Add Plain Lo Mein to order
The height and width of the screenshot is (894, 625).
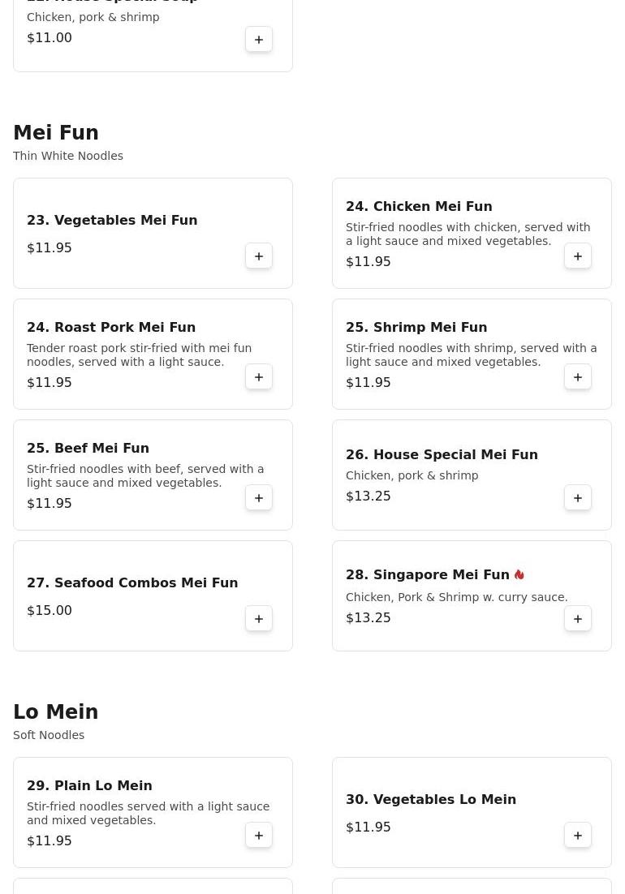point(259,836)
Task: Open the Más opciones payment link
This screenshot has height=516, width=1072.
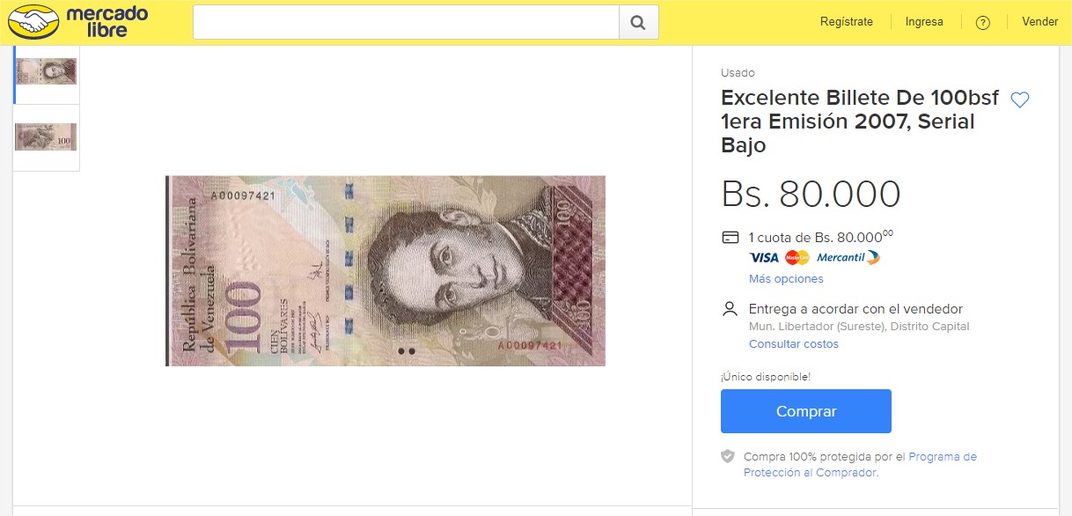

────────────────────

» **WHAT NEEDS TO BE DONE**
Take the line with "The height and" and every line after it through the end of the data, and write only them out exactly, leaving out the pictures.

» **SOLVED PROBLEM**
The height and width of the screenshot is (894, 625).
point(259,836)
Task: Open the Más opciones payment link
This screenshot has height=516, width=1072.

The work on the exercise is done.